### The task
What is needed here is an exact repetition of the records below, beginning at the line that has "You are a computer-use agent. The width" and stopping after the line that has "Task: Click the WinRAR".

### Records to use
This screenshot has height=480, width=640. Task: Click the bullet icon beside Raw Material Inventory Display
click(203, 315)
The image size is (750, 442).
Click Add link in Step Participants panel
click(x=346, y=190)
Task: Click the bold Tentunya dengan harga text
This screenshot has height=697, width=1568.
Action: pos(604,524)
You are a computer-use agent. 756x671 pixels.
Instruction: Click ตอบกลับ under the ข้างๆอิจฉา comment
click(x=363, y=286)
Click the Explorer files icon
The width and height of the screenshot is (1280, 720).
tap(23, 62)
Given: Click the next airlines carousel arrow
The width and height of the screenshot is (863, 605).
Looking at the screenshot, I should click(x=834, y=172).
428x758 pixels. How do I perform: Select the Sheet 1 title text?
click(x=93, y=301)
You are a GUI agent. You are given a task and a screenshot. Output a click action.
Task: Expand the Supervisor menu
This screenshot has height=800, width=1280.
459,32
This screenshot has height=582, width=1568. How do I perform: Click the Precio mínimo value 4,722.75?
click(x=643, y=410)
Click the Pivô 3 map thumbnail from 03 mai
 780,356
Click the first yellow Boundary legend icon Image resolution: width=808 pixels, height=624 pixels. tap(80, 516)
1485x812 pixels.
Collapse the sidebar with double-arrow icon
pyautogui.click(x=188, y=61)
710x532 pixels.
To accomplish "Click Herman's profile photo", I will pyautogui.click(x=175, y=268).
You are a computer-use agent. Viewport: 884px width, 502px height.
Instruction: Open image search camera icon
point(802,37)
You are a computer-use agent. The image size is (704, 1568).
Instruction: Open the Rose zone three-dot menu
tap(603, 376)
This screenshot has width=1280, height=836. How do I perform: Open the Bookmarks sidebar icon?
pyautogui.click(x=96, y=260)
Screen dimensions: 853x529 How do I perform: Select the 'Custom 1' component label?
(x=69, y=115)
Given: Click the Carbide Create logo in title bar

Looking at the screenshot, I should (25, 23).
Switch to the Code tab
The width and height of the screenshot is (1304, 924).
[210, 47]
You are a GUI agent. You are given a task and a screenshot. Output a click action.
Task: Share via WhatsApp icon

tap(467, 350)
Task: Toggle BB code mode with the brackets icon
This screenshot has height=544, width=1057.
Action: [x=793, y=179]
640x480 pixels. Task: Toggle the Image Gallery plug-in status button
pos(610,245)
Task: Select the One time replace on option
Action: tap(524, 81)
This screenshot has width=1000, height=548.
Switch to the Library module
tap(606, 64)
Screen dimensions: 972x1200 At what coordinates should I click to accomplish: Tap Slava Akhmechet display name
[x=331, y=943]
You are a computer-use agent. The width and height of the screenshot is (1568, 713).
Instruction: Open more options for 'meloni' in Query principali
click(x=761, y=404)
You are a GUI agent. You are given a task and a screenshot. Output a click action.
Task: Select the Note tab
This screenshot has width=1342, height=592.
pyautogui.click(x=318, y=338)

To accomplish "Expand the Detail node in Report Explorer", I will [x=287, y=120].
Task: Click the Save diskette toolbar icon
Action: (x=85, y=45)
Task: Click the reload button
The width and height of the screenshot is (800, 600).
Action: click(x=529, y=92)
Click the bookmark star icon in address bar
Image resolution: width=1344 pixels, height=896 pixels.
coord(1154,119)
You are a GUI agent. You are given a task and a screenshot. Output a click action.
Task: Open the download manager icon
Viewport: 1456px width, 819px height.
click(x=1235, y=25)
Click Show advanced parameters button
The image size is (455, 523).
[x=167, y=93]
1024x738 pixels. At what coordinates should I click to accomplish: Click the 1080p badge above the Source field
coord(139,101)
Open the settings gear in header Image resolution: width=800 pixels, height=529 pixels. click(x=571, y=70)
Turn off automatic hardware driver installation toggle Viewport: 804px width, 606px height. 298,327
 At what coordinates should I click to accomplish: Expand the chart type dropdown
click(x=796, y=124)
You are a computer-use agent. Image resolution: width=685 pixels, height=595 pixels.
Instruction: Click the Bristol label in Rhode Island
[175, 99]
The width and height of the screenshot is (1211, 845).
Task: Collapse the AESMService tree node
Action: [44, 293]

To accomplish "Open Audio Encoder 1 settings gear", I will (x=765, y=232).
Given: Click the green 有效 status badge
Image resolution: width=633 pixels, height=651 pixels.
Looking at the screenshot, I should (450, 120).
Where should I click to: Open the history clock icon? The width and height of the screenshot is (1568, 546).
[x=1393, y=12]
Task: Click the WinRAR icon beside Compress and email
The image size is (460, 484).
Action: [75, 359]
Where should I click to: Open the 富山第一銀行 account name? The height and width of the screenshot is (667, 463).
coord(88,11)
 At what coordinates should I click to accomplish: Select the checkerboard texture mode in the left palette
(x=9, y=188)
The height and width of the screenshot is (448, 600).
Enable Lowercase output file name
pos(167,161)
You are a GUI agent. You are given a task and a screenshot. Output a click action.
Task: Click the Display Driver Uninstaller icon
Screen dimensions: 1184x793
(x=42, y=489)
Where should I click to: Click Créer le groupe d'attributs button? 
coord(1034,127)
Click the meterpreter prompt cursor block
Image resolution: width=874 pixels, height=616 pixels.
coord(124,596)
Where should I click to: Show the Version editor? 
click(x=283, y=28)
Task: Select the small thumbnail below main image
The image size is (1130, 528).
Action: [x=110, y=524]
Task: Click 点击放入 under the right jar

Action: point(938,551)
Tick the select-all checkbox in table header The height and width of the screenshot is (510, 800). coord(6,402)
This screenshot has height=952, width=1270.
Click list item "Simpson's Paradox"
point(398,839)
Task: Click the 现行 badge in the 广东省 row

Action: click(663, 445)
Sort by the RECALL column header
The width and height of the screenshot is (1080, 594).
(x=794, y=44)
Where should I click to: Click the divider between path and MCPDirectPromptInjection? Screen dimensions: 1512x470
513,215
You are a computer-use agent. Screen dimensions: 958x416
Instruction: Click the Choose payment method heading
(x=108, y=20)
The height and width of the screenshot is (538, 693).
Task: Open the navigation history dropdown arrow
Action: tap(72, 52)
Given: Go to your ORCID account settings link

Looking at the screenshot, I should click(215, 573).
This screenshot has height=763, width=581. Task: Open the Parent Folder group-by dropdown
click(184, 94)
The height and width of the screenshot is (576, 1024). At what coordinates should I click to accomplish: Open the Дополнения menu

### Expected answer
You are a computer-use agent. The width and height of the screenshot is (1568, 713).
Instruction: Open more options for 'meloni' in Query principali
click(x=761, y=404)
You are a GUI agent. You are given a task and a screenshot. Output a click action.
Task: Select the Note tab
This screenshot has width=1342, height=592.
pyautogui.click(x=318, y=338)

To accomplish "Expand the Detail node in Report Explorer", I will [x=287, y=120].
Task: Click the Save diskette toolbar icon
Action: (x=85, y=45)
Task: Click the reload button
The width and height of the screenshot is (800, 600).
Action: click(x=529, y=92)
Click the bookmark star icon in address bar
Image resolution: width=1344 pixels, height=896 pixels.
coord(1154,119)
You are a GUI agent. You are given a task and a screenshot. Output a click action.
Task: Open the download manager icon
Viewport: 1456px width, 819px height.
click(x=1235, y=25)
Click Show advanced parameters button
The image size is (455, 523).
[x=167, y=93]
1024x738 pixels. At what coordinates should I click to accomplish: Click the 1080p badge above the Source field
coord(139,101)
Open the settings gear in header Image resolution: width=800 pixels, height=529 pixels. click(x=571, y=70)
Turn off automatic hardware driver installation toggle Viewport: 804px width, 606px height. 298,327
 At what coordinates should I click to accomplish: Expand the chart type dropdown
click(x=796, y=124)
You are a computer-use agent. Image resolution: width=685 pixels, height=595 pixels.
Instruction: Click the Bristol label in Rhode Island
[175, 99]
The width and height of the screenshot is (1211, 845).
Task: Collapse the AESMService tree node
Action: [44, 293]

To accomplish "Open Audio Encoder 1 settings gear", I will (x=765, y=232).
Given: Click the green 有效 status badge
Image resolution: width=633 pixels, height=651 pixels.
Looking at the screenshot, I should (450, 120).
Where should I click to: Open the history clock icon? The width and height of the screenshot is (1568, 546).
[x=1393, y=12]
Task: Click the WinRAR icon beside Compress and email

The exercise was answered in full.